The Load Balancer will check the
/health/ready endpoint of each keycloak instance and will only connect to an instance if the instance reports all green. Be aware that already connected clients will not reconnect, meaning if you accessed keycloak in a working state and the healthcheck fails, you will still connect to the failed instance until the browser or nginx closes the connection.
The overall Architecture will look like the following
As the InfiniSpan traffic is not secured by default (as is the MariaDB Cluster traffic), all Nodes are connected via a mesh network with wireguard. To be able to avoid Split-Brain situations, the Cluster should consist of an uneven number of nodes . To avoid single points of failure, the VMs shall not run on the same VM-Host. Hetzner allows for virtual servers to be in placement groups that avoid running more than one server of this placement group on one physical host, which is important to reduce the risk of service outages because of hardware failures.

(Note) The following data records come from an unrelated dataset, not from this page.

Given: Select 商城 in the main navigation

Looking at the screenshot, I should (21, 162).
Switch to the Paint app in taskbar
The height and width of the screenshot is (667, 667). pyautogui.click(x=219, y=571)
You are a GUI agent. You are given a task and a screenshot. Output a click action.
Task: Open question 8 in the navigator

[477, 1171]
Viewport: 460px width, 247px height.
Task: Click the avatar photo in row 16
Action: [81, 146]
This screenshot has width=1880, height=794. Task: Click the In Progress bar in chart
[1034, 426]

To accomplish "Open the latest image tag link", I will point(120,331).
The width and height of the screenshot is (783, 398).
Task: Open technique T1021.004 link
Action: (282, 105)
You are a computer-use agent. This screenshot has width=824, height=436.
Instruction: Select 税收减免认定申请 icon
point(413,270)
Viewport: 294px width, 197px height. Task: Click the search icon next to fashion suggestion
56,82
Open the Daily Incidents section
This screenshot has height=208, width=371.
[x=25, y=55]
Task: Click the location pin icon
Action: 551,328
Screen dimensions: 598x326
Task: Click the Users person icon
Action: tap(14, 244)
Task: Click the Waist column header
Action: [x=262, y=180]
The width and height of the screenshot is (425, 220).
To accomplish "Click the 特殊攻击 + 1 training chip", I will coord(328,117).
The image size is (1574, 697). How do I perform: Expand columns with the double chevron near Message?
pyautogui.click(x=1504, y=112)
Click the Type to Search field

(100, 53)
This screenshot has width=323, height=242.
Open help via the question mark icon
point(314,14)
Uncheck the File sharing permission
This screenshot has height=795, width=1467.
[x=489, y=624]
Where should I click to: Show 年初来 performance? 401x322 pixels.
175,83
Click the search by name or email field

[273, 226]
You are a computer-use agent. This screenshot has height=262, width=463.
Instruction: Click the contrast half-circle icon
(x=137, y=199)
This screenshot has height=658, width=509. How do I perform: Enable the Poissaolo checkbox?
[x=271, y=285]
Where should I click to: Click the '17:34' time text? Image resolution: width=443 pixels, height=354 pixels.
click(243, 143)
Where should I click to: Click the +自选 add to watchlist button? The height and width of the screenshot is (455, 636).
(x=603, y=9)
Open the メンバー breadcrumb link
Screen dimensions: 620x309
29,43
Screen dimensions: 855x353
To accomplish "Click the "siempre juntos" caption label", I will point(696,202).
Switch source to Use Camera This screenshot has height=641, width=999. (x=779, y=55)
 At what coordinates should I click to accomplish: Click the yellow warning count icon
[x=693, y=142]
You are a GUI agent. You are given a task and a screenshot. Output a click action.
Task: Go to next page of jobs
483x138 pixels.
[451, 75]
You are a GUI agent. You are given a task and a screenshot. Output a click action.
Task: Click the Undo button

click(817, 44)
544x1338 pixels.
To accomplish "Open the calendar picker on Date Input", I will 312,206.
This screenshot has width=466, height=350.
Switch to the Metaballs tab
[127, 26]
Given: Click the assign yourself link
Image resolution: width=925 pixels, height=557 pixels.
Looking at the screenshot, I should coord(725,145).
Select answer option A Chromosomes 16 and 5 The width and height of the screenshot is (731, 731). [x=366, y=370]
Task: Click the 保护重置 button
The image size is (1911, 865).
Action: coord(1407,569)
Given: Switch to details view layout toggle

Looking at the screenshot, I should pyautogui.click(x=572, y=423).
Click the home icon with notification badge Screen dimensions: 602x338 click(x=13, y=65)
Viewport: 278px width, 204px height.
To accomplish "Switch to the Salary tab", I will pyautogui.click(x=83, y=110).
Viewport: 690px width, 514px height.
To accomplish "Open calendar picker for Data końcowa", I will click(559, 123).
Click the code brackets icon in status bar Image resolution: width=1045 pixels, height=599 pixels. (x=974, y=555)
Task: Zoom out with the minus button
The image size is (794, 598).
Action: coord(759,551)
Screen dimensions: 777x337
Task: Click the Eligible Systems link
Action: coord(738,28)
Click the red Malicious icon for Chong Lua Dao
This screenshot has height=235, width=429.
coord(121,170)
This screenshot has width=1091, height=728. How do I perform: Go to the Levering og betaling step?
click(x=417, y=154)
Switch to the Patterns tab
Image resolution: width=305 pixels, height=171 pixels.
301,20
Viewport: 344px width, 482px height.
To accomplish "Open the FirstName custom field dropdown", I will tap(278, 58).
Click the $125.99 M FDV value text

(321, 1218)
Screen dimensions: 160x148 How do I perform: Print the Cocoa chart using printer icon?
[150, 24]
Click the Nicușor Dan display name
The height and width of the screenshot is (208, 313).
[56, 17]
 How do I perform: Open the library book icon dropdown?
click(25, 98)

As mentioned before, Keycloak uses InfiniSpan as volatile storage, which also integrates mechanisms to synchronize to other InfiniSpan instances. The configuration of InfiniSpan does allow for various possibilities on how the instances communicate and how they find each other. In this case we will use
JDBC TCPPING (you can read about this and other methods of communication here ) as we already have a shared database, this communication can take place over. This way, the nodes write information about themselves to the Database and the other nodes can then connect with this information. As Detecting Split-Brain situations is done as a combination of reachable servers and information from the MariaDB, it is important that the MariaDB Cluster works.
To take care of the start times of a resyncing MariaDB Cluster, we need to implement a little healthcheck within the docker container of MariaDB, to wait until keycloak can connect to the MariaDB Server. Otherwise Keycloak will instantly fail because it cannot connect to the database.
Monitoring is as important as Backups are. The cluster could run in a unsynchronized state for a long time before someone even starts to notice. This could be for example communication failure between the MariaDB nodes, as the isolated node only becomes read-only, everything might seem to work fine until someone tries to write on exactly that node. As we use prometheus based monitoring, we will monitor the WSREP Variables with the mysqld_exporter , especially the cluster size and state. Keycloak is able to export metrics on its own which we use to monitor it.
Careful consideration has to be taken designing the database infrastructure and monitoring infrastructure to quickly spot faults and be resilient to short network outages. Non the less running a highly available keycloak cluster is possible without too much overhead. If some downtime is acceptable, it may be enough to only run one instance and persist the session tokens, which reduces the complexity of the setup and avoids logouts of the users.